James Gray wrote "just because suffering may appear pointless to me it doesn't mean that it is pointless" - tell that to the Haiti earthquake victims! Mr Gray's twisted reasoning suggests that as long as his god has a point in causing misery and suffering that makes it alright.
A bit like saying mass murderers and suicide bombers are OK if they happen to see a point in what they are doing.
David Edgington wrote as a "'historian'" who accepts the historical facts about the life of Jesus" and suggested I should read St John's Gospel.
Actually I have read all the gospels, none of which were written at the time of the life of Jesus and a number of them nearly a century after the uncertain date of his death.
I found that they drew heavily on each other and, even then, contained many contradictions which, quite apart from anything else that might or might not convince me to "believe", makes them a very unreliable historical record.
An anonymous contributor who says he is a Christian concedes that his God may not be all powerful and exhorts us to commit ourselves to relieving suffering - something that is highly commendable and applies to believers and non-believers alike.
But it does not throw any light on the question as to why he bothers to pray if the entity he prays to is unable to respond.
However, more importantly, one of your contributors asked "where do humanist ideas of right and wrong come from?"
As a Humanist I will answer for myself as I would not presume to answer for others.
The philosopher A.J. Ayer put my beliefs better than I can. He wrote "The only possible basis for a sound morality is mutual tolerance and respect: tolerance of one another's customs and opinions; respect for one another's rights and feelings; awareness of one another's needs".
This, in practice, involves trying to make sense of the world we live in by using reason, experience and shared human values because moral values can only be founded on what we actually know about human nature and behaviour in the here and now: the aims of that morality should be human welfare, happiness and fulfillment.

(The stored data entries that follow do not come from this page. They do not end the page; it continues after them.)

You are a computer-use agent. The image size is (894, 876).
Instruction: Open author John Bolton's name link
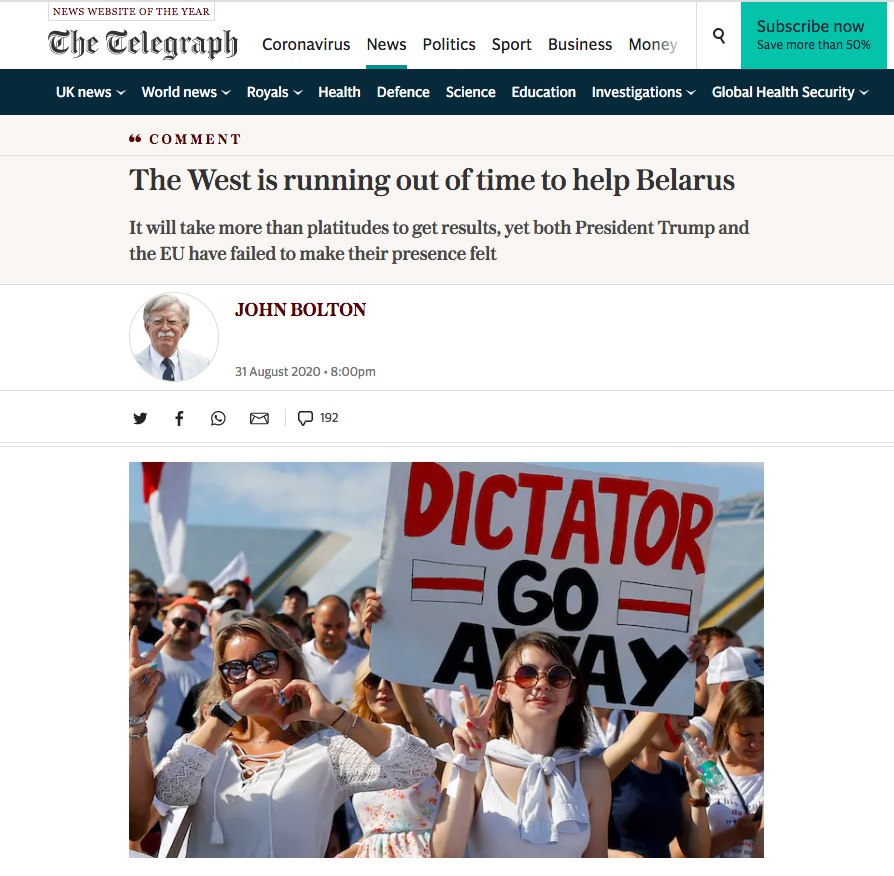[x=300, y=310]
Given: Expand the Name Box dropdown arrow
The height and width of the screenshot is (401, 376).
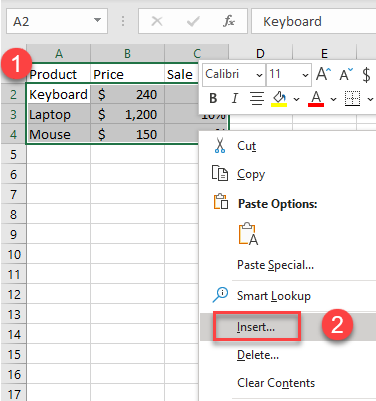Looking at the screenshot, I should pyautogui.click(x=97, y=21).
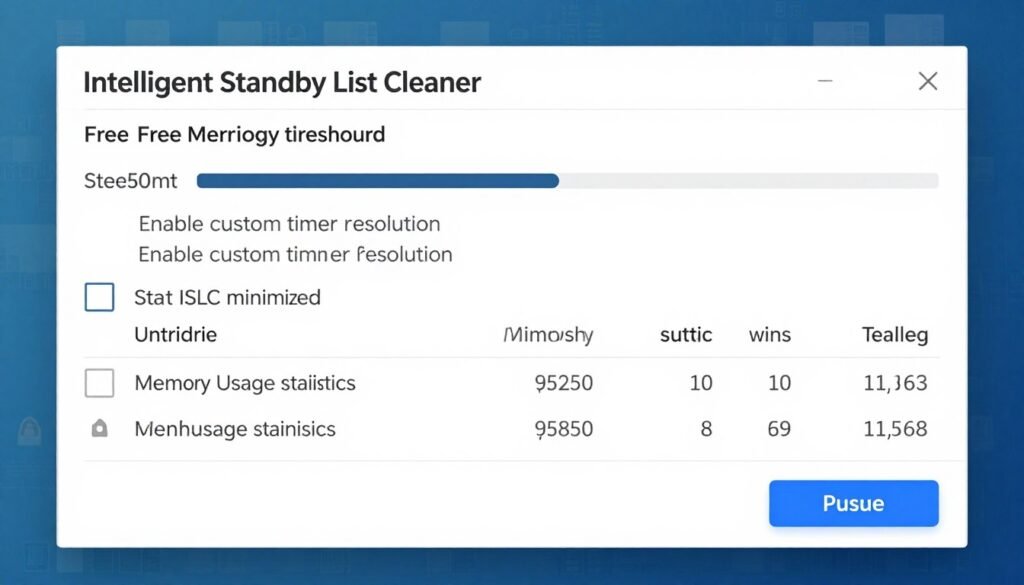Click the Stee50mt threshold slider bar
Viewport: 1024px width, 585px height.
(x=567, y=181)
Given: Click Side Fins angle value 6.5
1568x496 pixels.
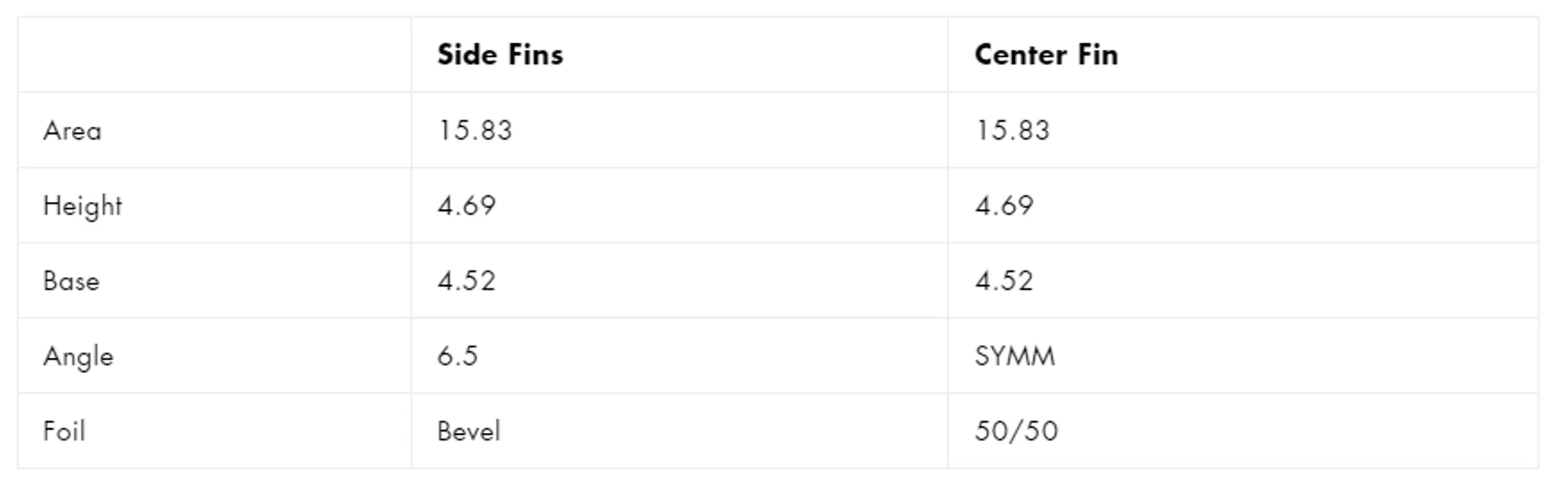Looking at the screenshot, I should point(457,356).
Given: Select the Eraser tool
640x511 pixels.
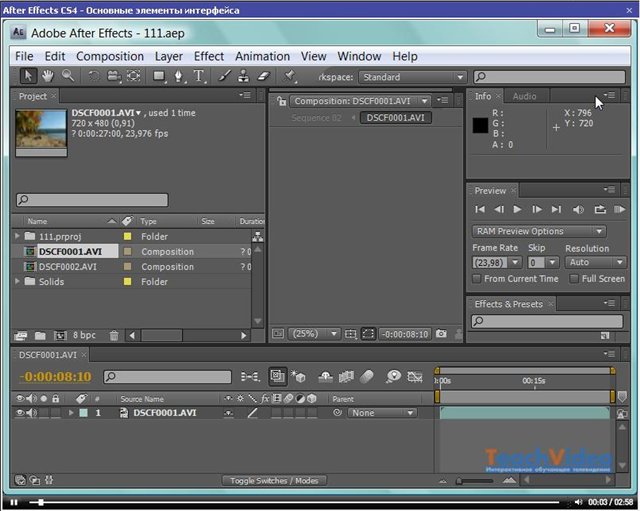Looking at the screenshot, I should [264, 76].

In other words we should all try to make this life here on Earth - which is the only life we actually know about - as good as possible for as many people as possible by treating others as you would wish to be treated grounded in our common humanity and interdependence rather than belief in promises of reward or punishment in some mythical future.
However, the reason I think this question is important is because it has a greater and deeper significance beyond what Humanists actually do or do not believe in or how they live their lives.
The context in which it was asked implies that the writer thinks that why you do something is more important than what you actually do and that a morality not founded in a religious belief is not truly moral.
This is an argument I have heard many times and refute absolutely.
A rational examination of history shows it is those who rely on so called holy books and holy men that have been responsible for mankind's worst atrocities and indeed have - and still do - use these writings and dictates to justify their actions.
It has not been sceptics, atheists, humanists or secularists who have been involved in Crusades killing their fellow human beings in order to teach them the folly of their religious beliefs; neither was it non-believers who instituted the Inquisition of those who believed differently and burnt at the stake those who disagreed with them.
Nearer our own times it was the atheists and other non-believers that, along with those who professed the Jewish faith that were killed in their millions in concentration camps whilst the Roman Catholic Church looked on. And today it is the leader of that same Catholic Church that condemns thousands in Africa to painful disease and death by lying about the efficacy of condoms in preventing AIDs.
Neither have non-believers laid down laws that deny the equal humanity and rights of women and homosexuals.
So, wherever it comes from, I prefer a Humanist basis for my morality rather than a faith in gods or gurus that throughout history - and continues today - has demonstrably lead to and excused inequality, suffering, wars, hatred and strife between those with competing gods.